- **The task**: Please produce an exact transcription of the lines from the one containing "This screenshot has height=528, width=1016." through the last line of the entries, leaving out every picture.

- **Records supplied**:
────────────────────
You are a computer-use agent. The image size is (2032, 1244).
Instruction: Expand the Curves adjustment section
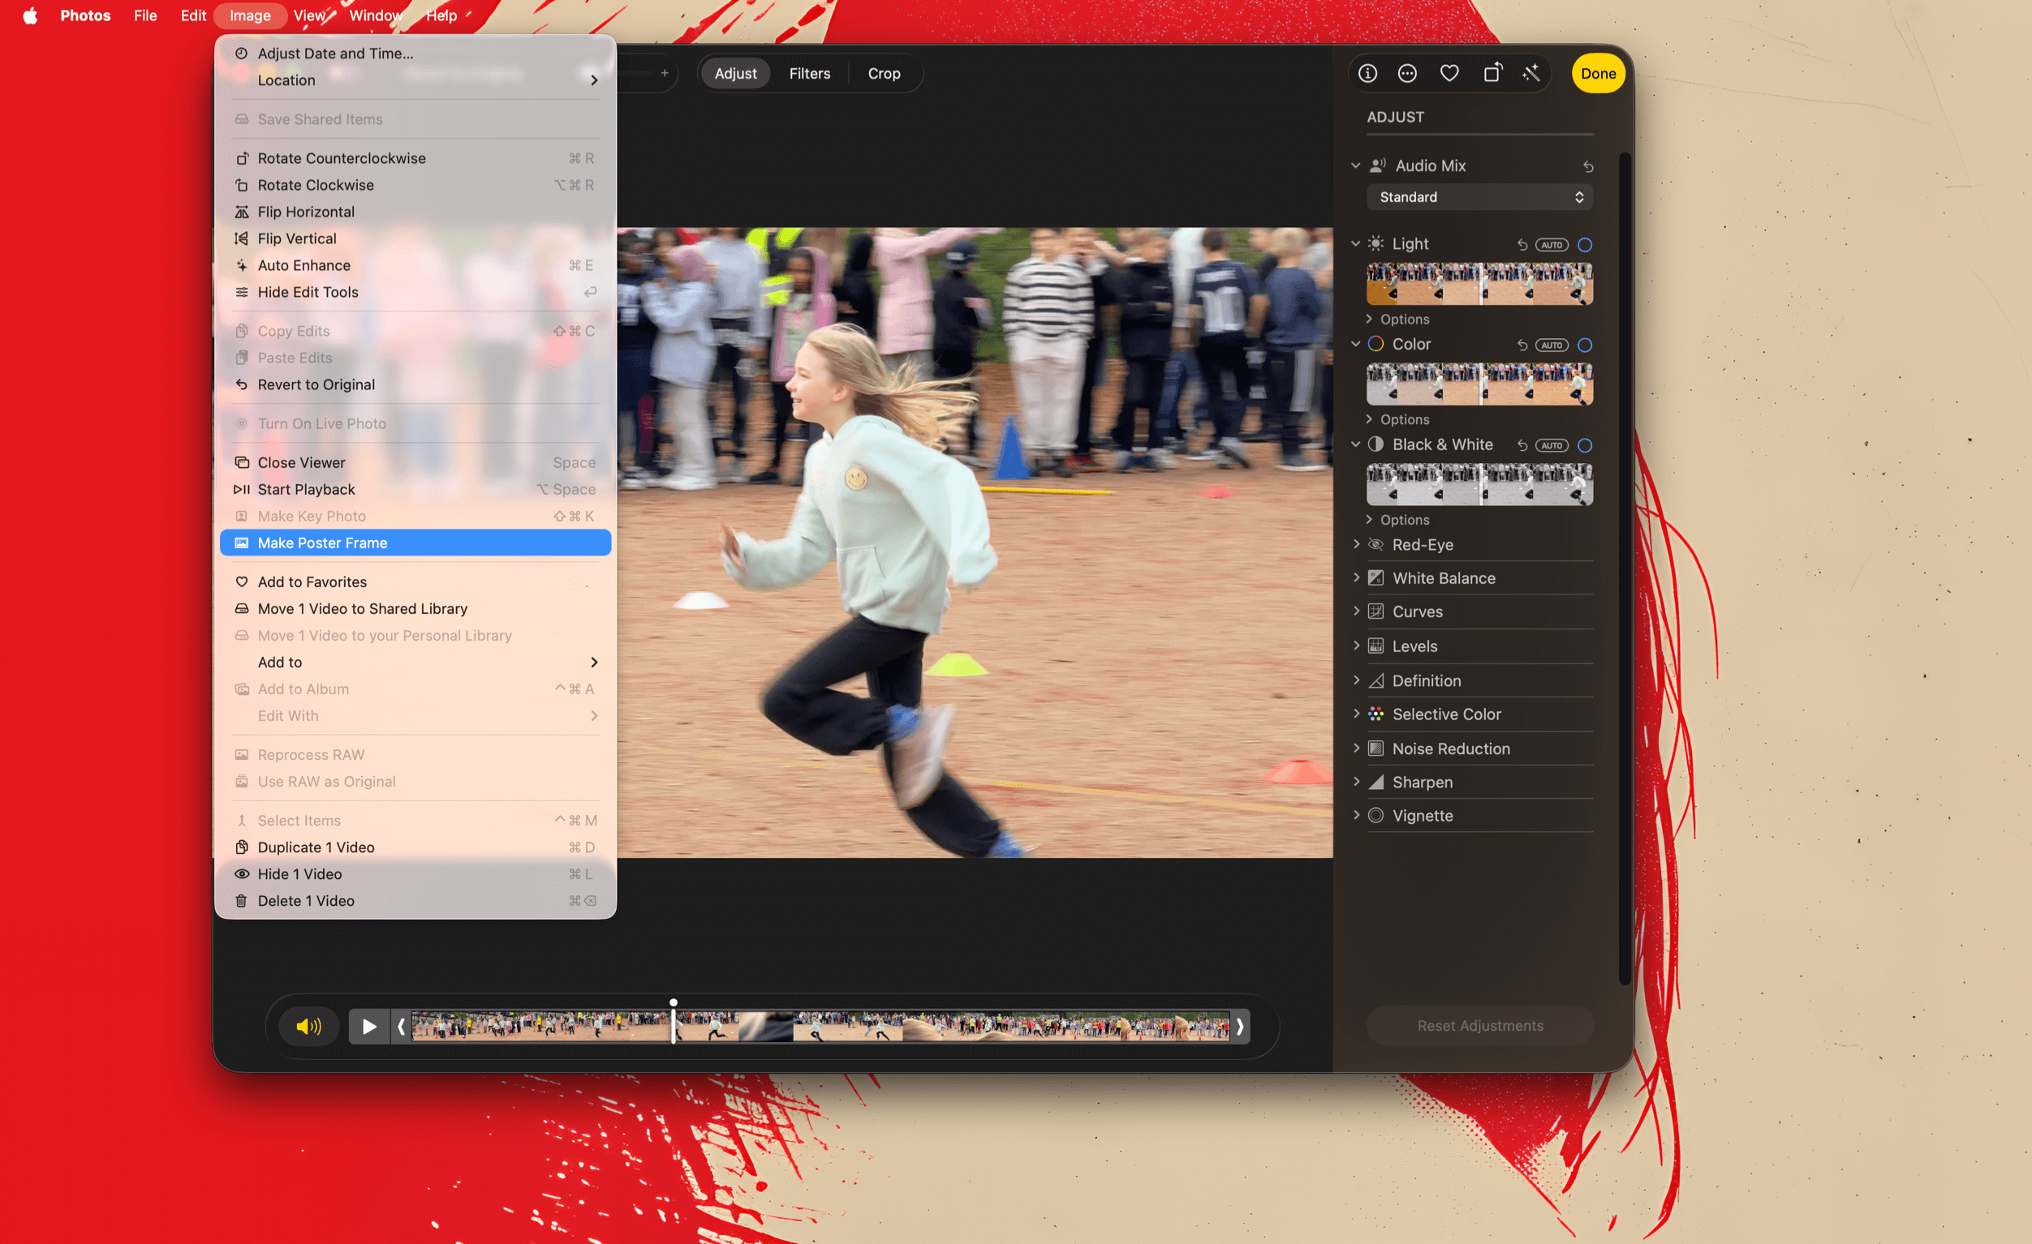pos(1356,612)
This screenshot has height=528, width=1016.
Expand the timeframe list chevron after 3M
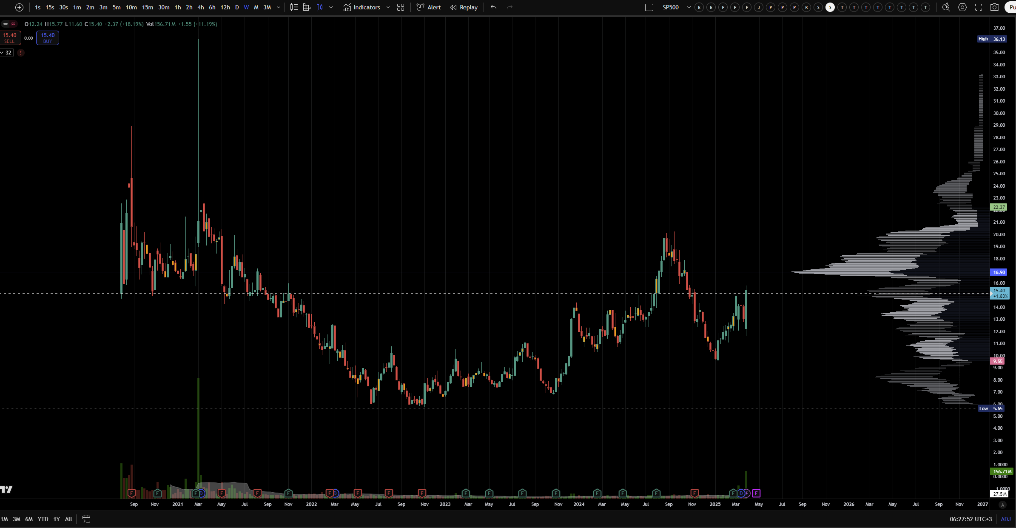pos(279,7)
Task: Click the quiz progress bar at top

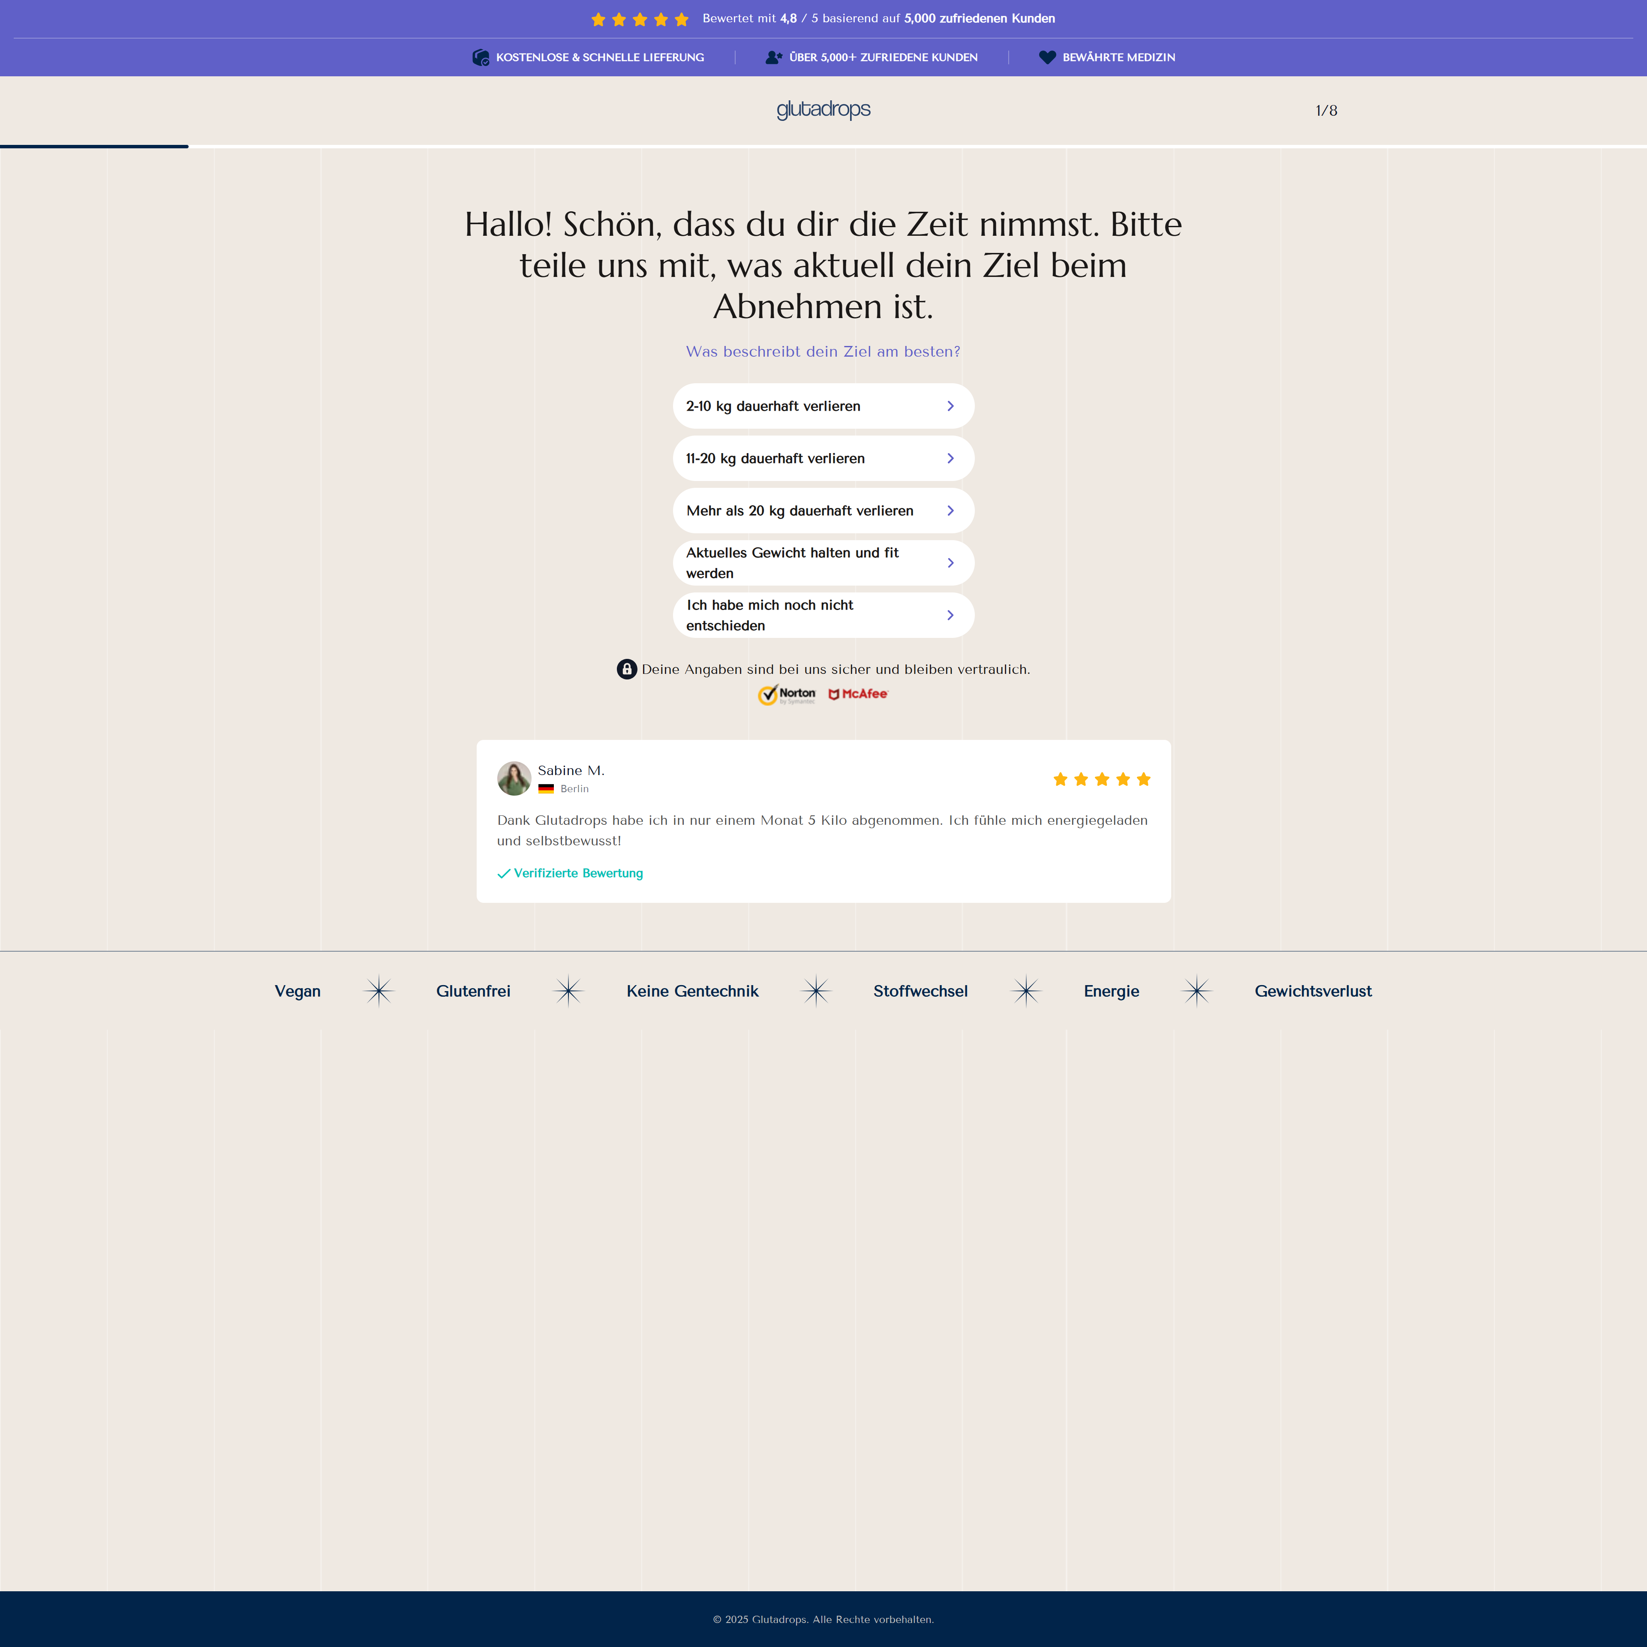Action: 94,147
────────────────────
- **Exercise result**:
This screenshot has height=528, width=1016.
Expand the timeframe list chevron after 3M
pos(279,7)
Task: Click the quiz progress bar at top

Action: 94,147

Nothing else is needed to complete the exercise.